EXERCISE AIM:
Every entry, start to finish, should be printed verbatim without pictures.

[Collected data]
....
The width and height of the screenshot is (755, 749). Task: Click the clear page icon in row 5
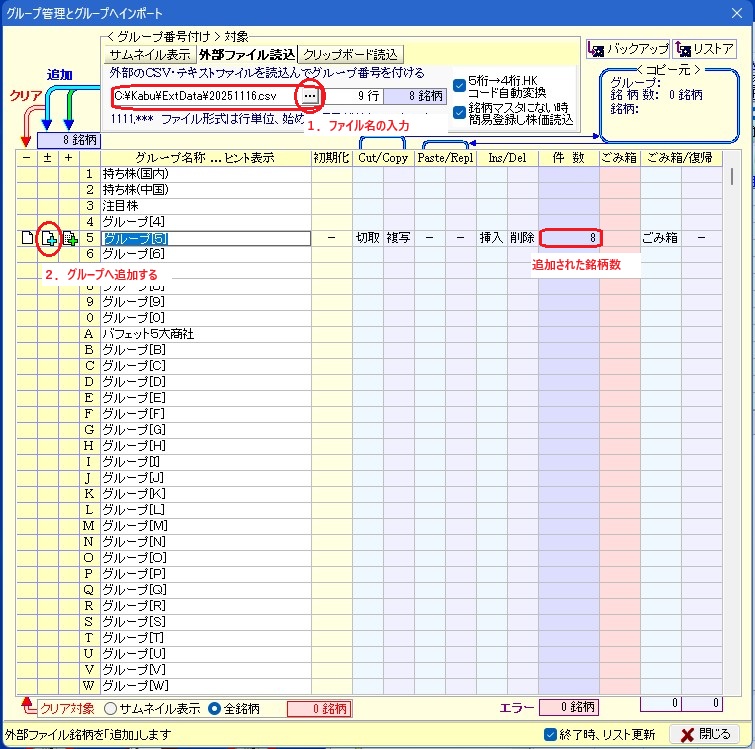pyautogui.click(x=27, y=238)
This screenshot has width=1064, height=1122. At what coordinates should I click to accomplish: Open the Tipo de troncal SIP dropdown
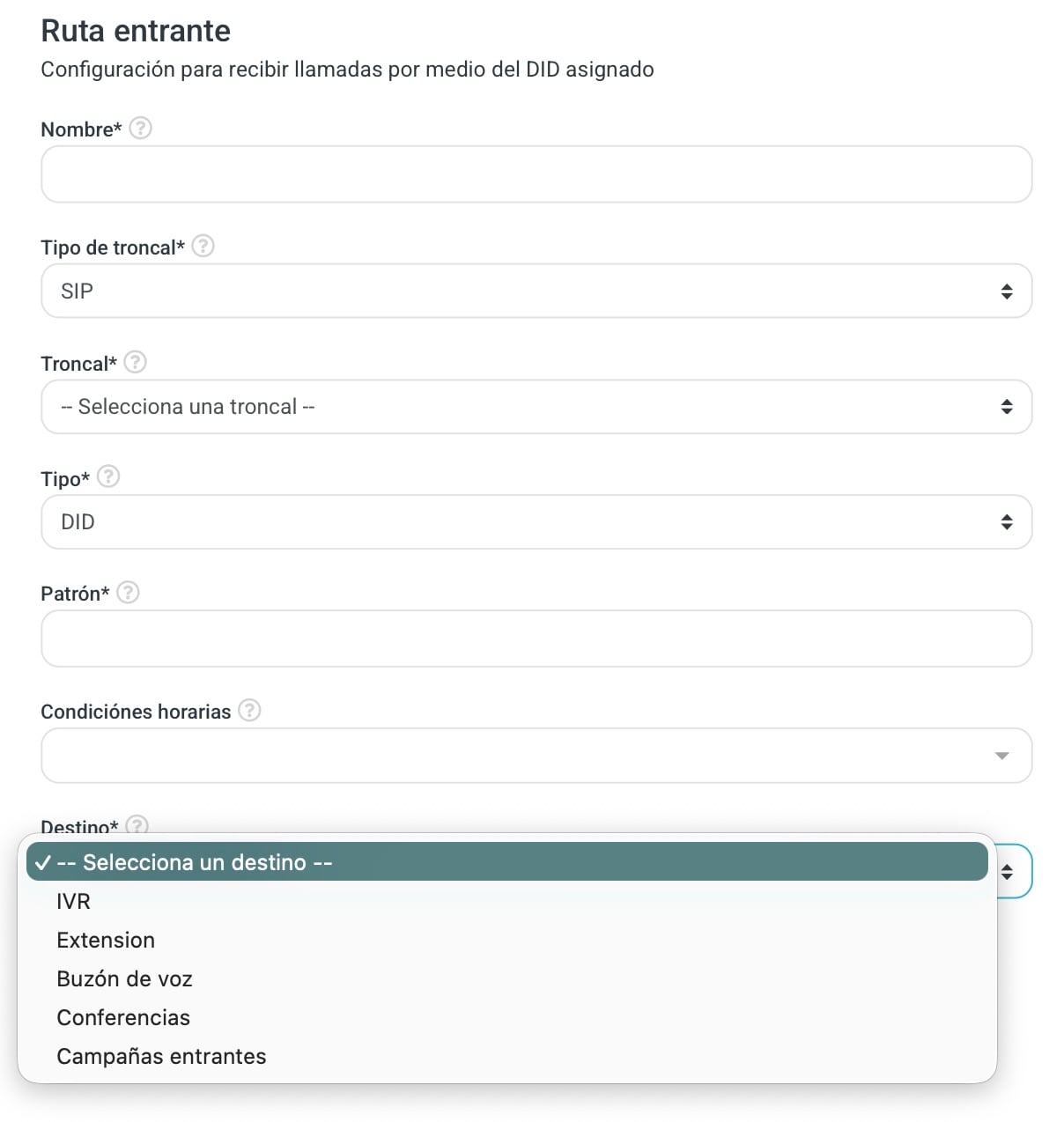536,291
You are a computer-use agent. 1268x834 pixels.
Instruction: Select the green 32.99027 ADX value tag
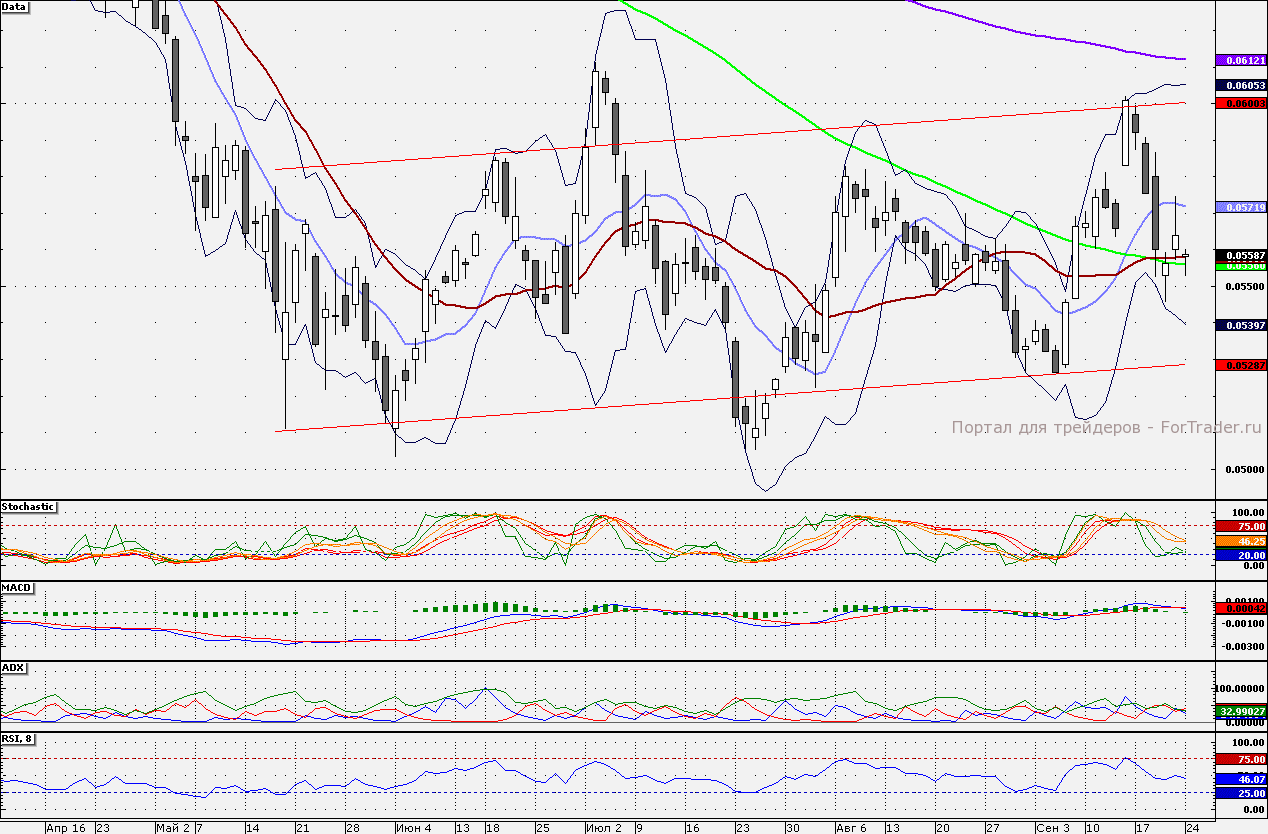[1240, 711]
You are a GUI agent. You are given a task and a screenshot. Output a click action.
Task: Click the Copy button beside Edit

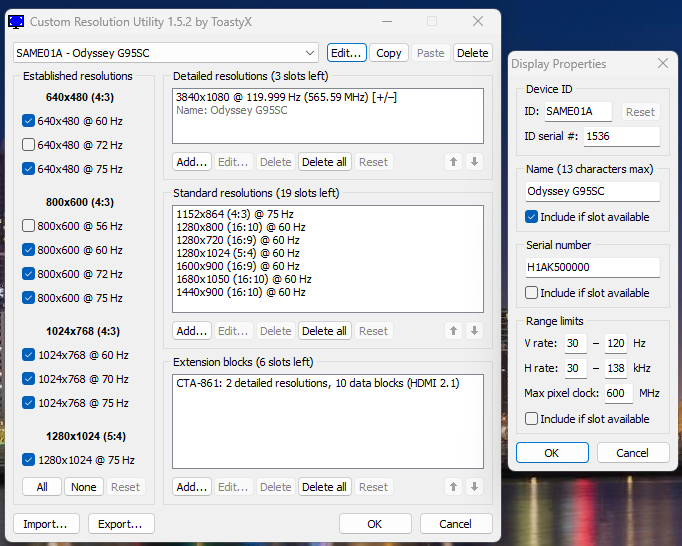click(x=389, y=53)
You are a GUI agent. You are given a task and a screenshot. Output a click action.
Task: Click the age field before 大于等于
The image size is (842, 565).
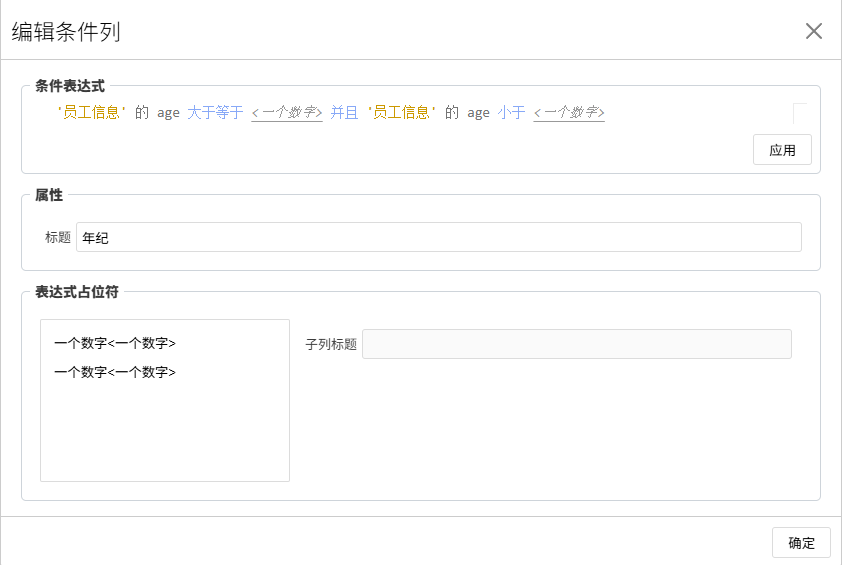tap(168, 113)
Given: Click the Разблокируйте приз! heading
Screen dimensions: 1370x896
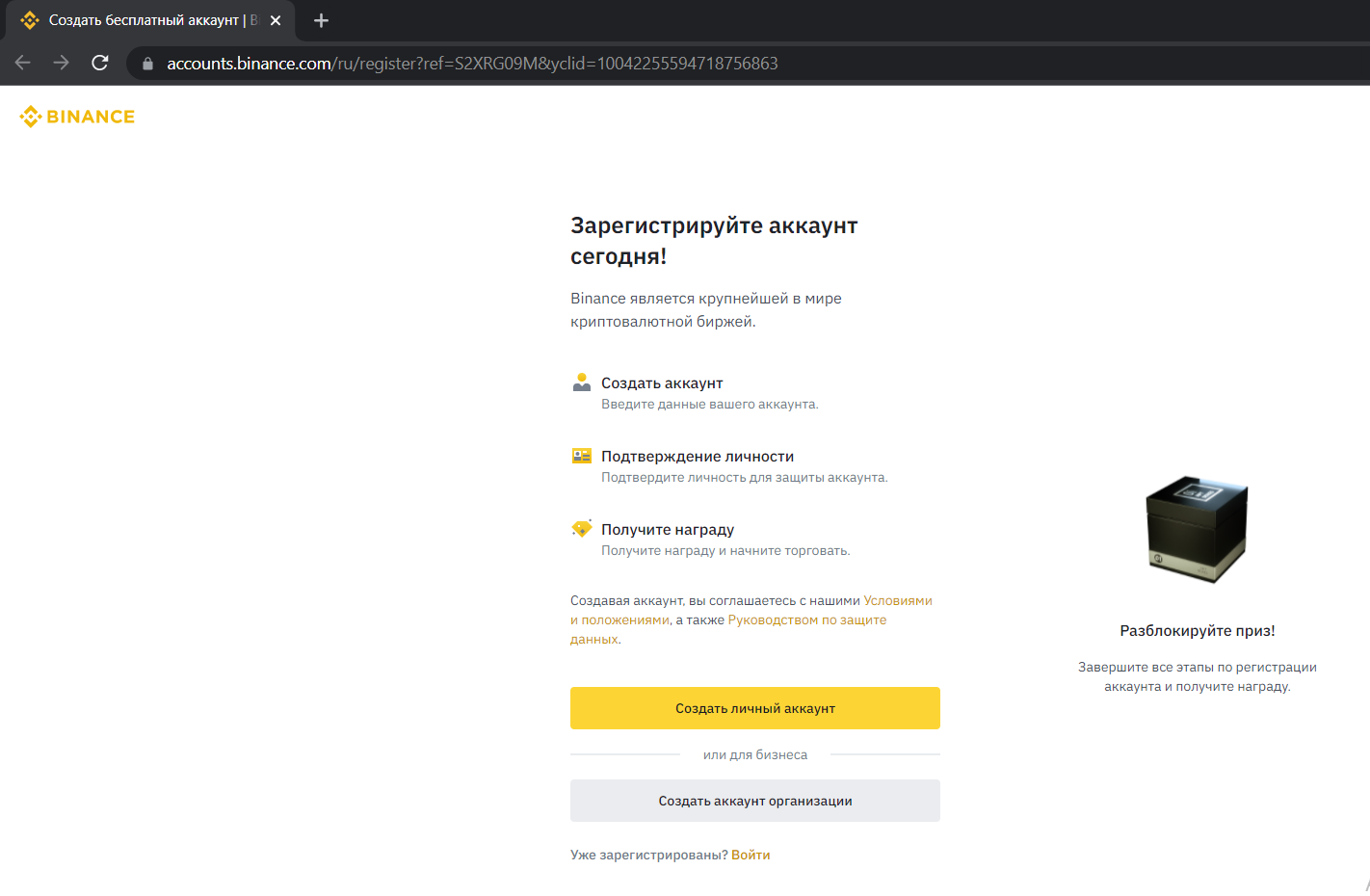Looking at the screenshot, I should [x=1197, y=631].
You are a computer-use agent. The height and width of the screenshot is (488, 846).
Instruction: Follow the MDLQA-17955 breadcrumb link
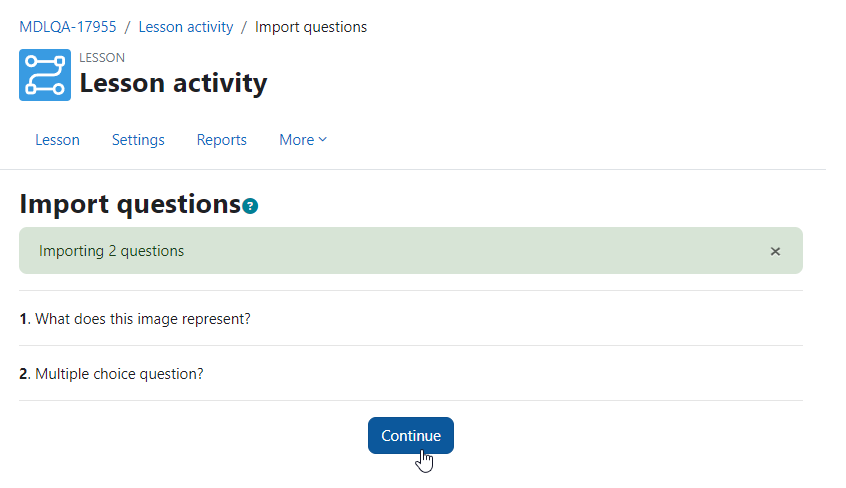point(67,27)
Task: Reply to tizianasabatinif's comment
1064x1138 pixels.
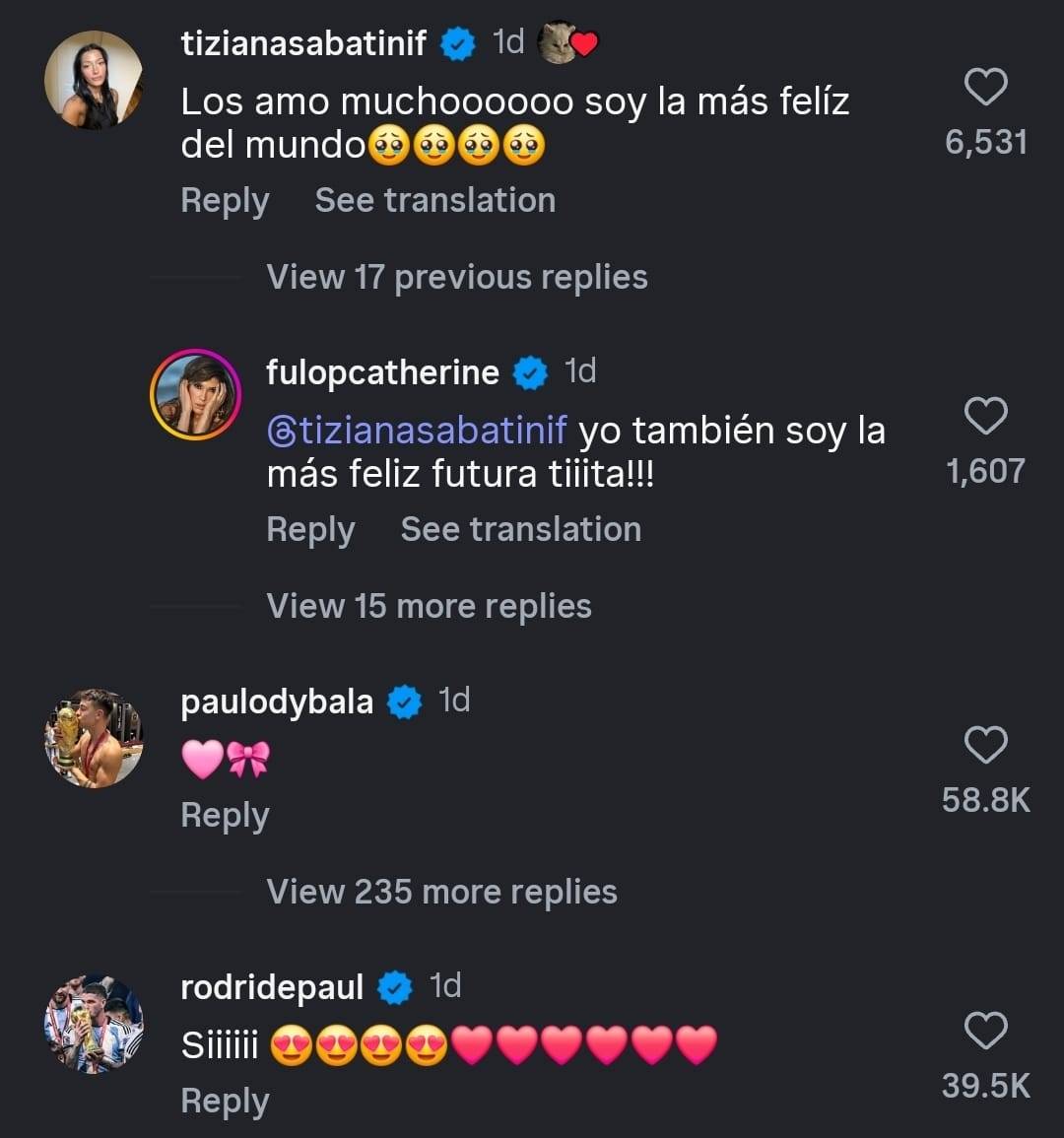Action: point(225,201)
....
EXERCISE SOLUTION:
The width and height of the screenshot is (755, 749). Task: Click the clear page icon in row 5
pyautogui.click(x=27, y=238)
This screenshot has width=1064, height=1122. At what coordinates should I click to accomplish: Open the Tipo de troncal SIP dropdown
536,291
You are a computer-use agent. 1268x834 pixels.
Instruction: Select the green 32.99027 ADX value tag
[1240, 711]
You are a GUI agent. You are given a task and a screenshot. Output a click action.
Task: Click the Copy button beside Edit

click(x=389, y=53)
You are a GUI agent. You are given a task and a screenshot. Output a click action.
Task: Click the age field before 大于等于
The image size is (842, 565).
tap(168, 113)
Given: Click the Разблокируйте приз! heading
Screen dimensions: 1370x896
Looking at the screenshot, I should [x=1197, y=631].
You are a computer-use agent. The height and width of the screenshot is (488, 846).
Instruction: Follow the MDLQA-17955 breadcrumb link
point(67,27)
Task: Reply to tizianasabatinif's comment
1064x1138 pixels.
Action: point(225,201)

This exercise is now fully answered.